Sinopse de imprensa - Metrô ignorou conselhos técnicos

A Companhia do Metrô desconsiderou recomendações técnicas que dariam mais segurança às escavações da Estação Pinheiros da Linha 4-Amarela, em São Paulo, segundo informações do jornal O Estado de S. Paulo.

Redação |

De acordo com a publicação, relatórios indicavam a necessidade de obras mais profundas que as realizadas. Isso, porém, atrasaria a inauguração em seis meses e demandaria novos gastos, não só durante a obra como também após a abertura da estação, incluindo mais lances de escadas rolantes e maior uso de energia elétrica.

A reportagem aponta que a estação foi escavada a 30 metros de profundidade, quando o ideal, conforme especialistas, seria de 35 a 45 metros.

No dia 12 de janeiro de 2007, um desabamento no local deixou sete mortos.
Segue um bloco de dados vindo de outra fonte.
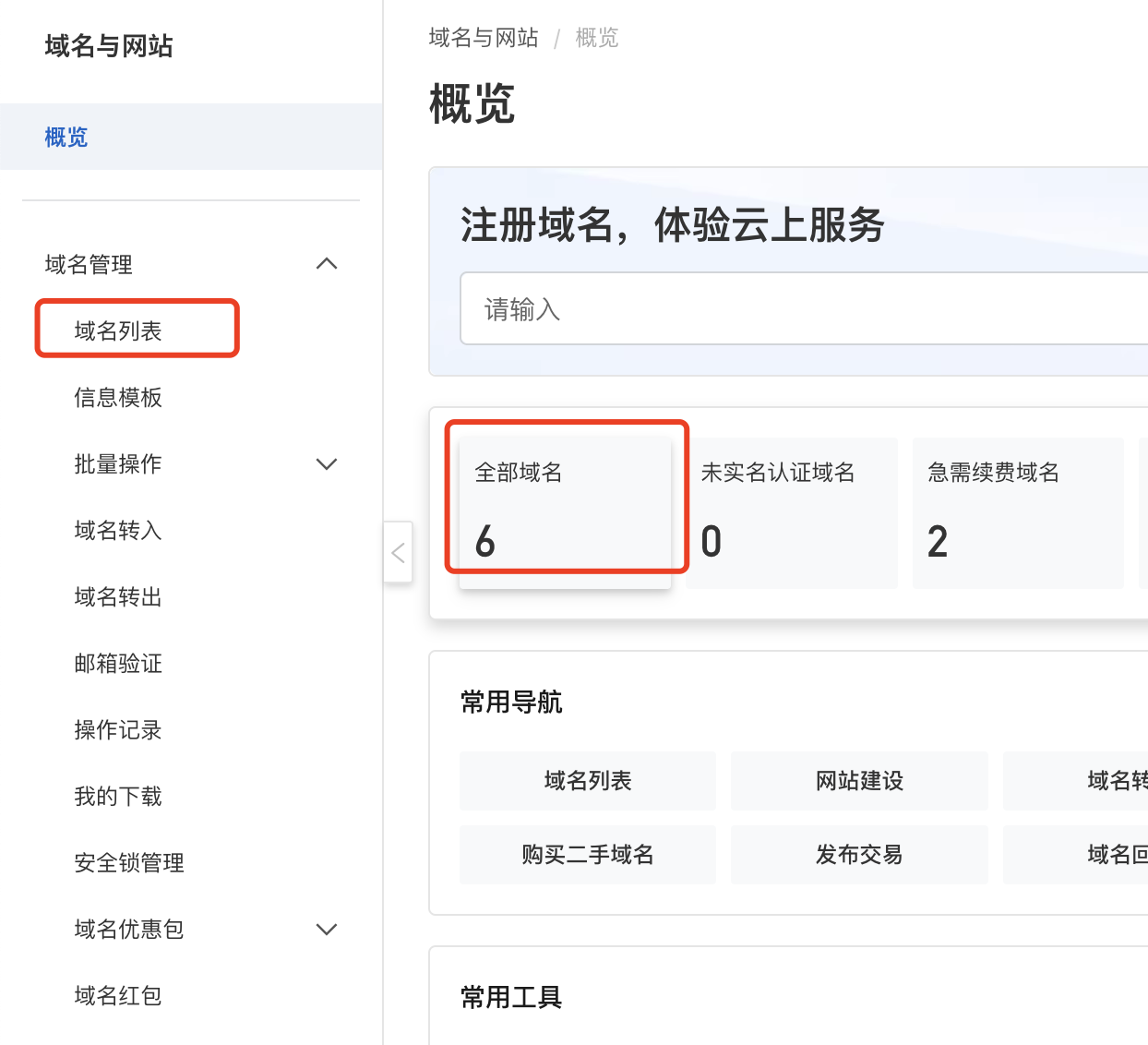Click 购买二手域名 shortcut button
The width and height of the screenshot is (1148, 1045).
[x=588, y=855]
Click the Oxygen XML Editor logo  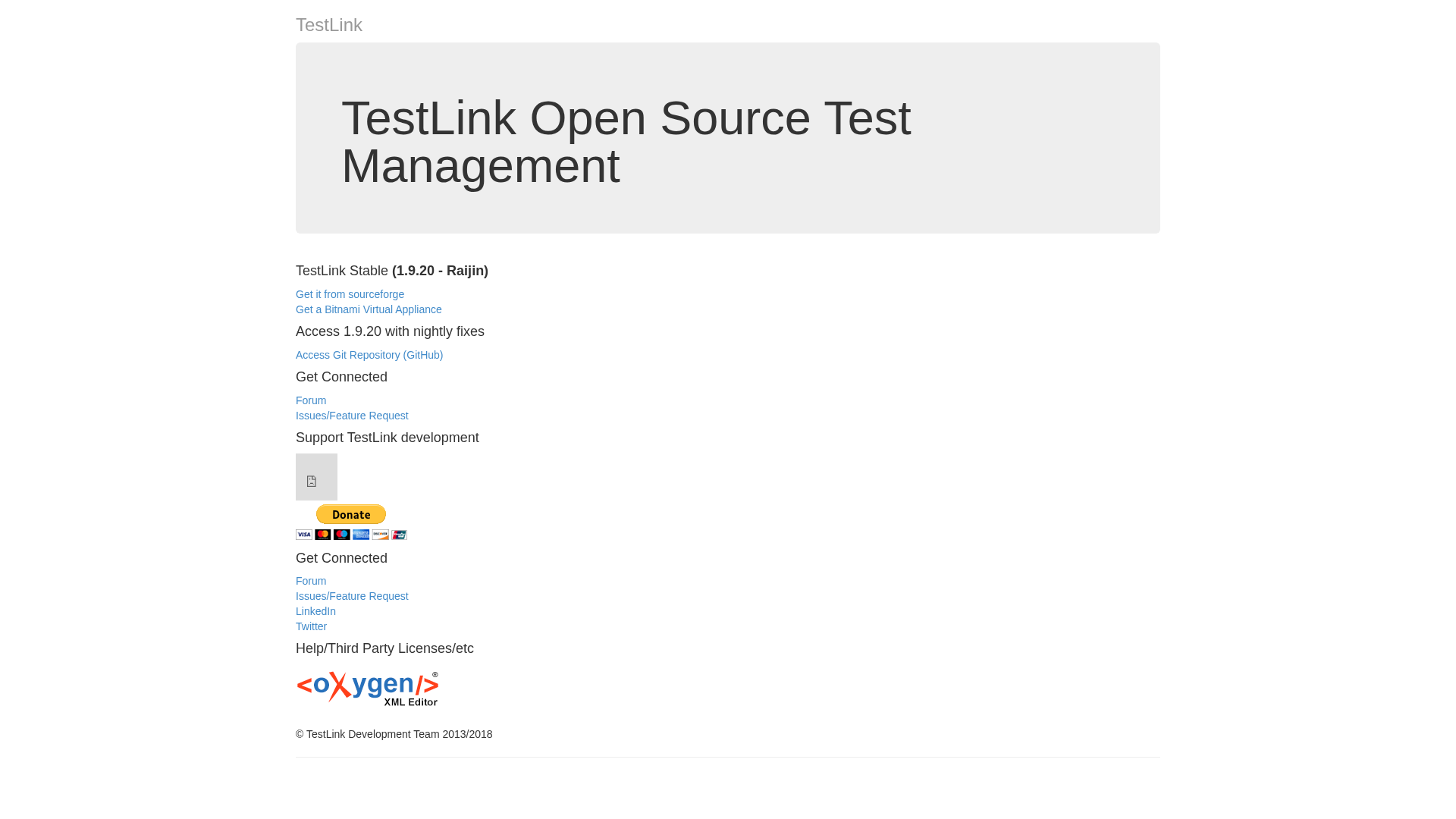point(368,688)

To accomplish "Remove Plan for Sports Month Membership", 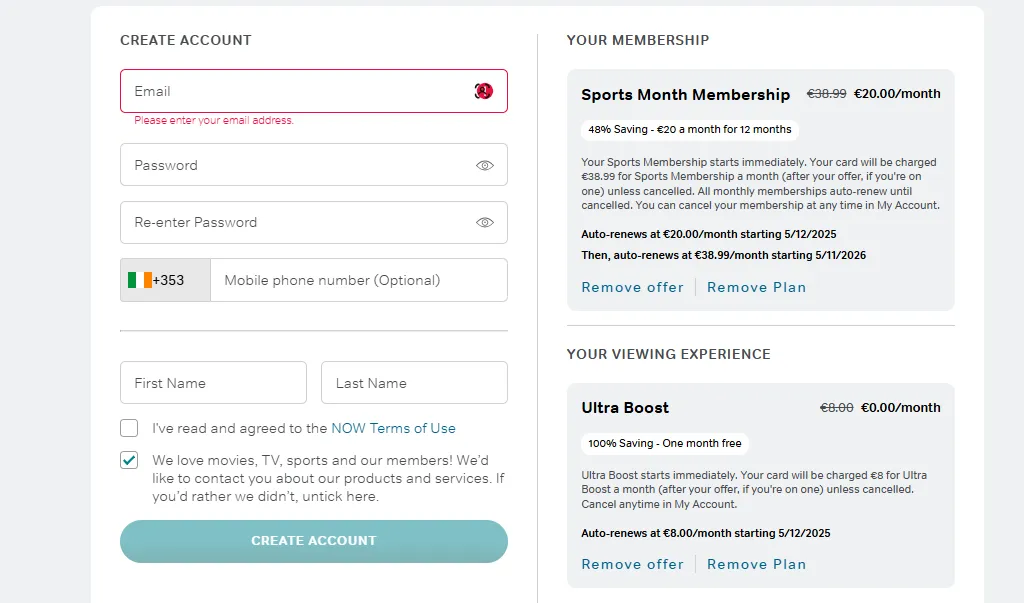I will (756, 287).
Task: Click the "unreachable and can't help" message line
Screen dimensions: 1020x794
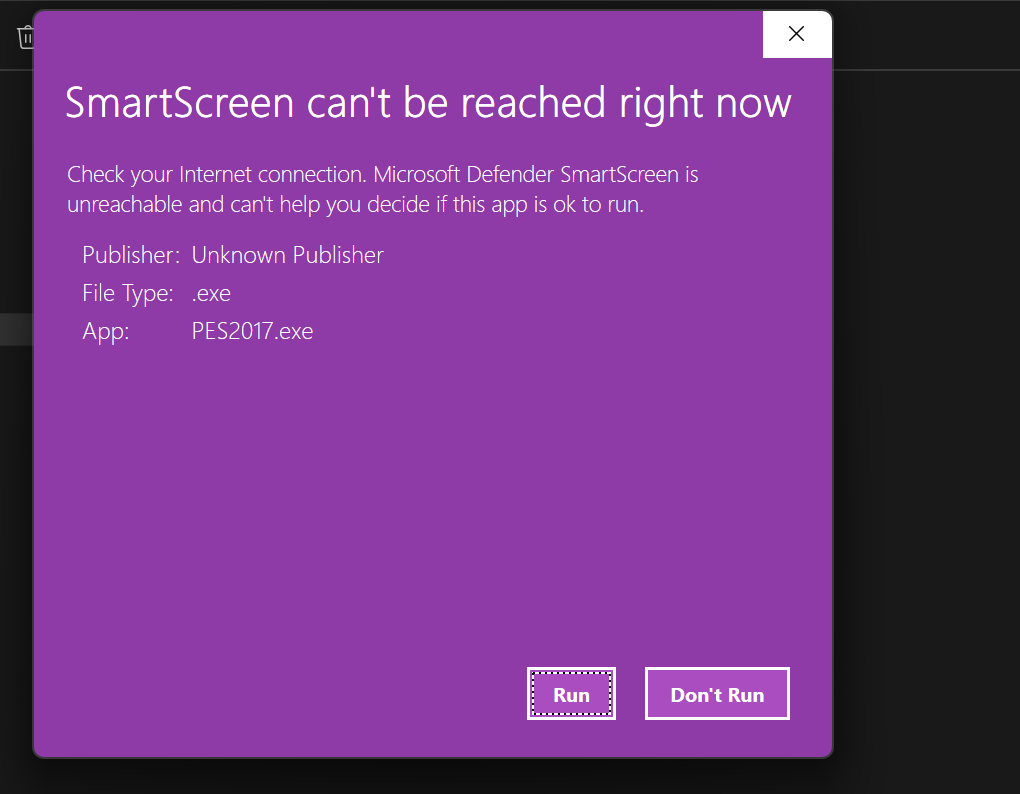Action: point(355,205)
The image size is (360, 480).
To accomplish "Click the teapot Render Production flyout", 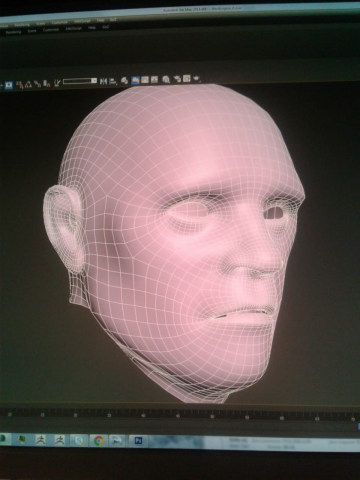I will coord(197,79).
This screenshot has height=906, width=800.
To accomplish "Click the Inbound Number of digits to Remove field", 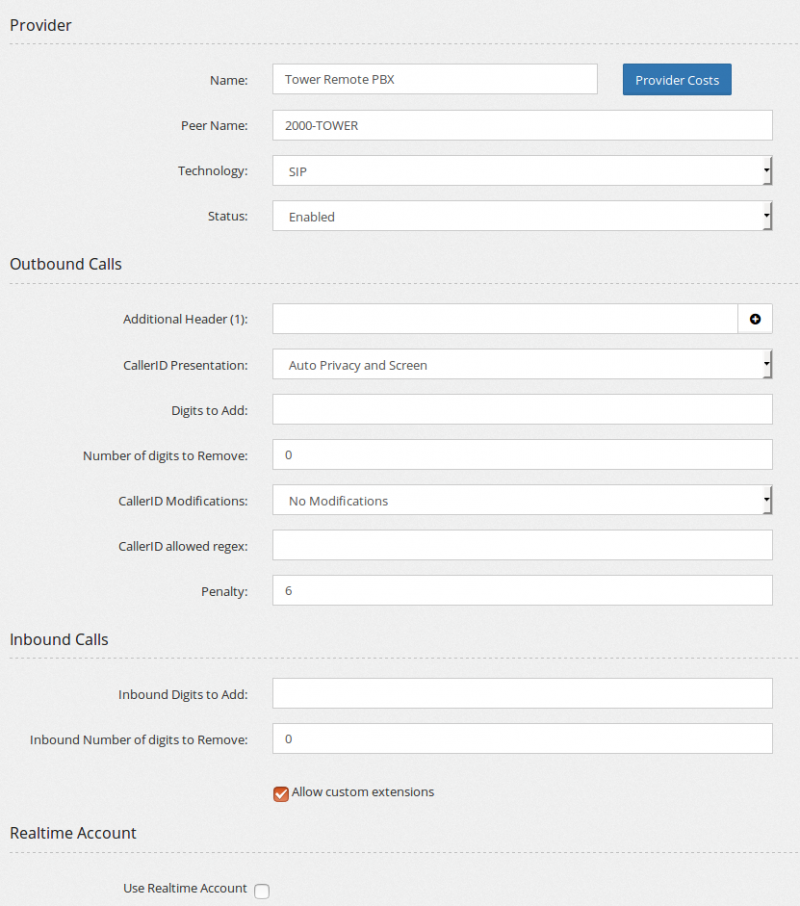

Segundo o "Estado", o Metrô alega que a elaboração do projeto que poderia rebaixar a cota é de responsabilidade do Consórcio Via Amarela - formado pela OAS, Odebrecht, Camargo Corrêa, Queiroz Galvão, Andrade Gutierrez e Alstom. De acordo com a companhia, a determinação final sobre a construção caberia aos empreiteiros.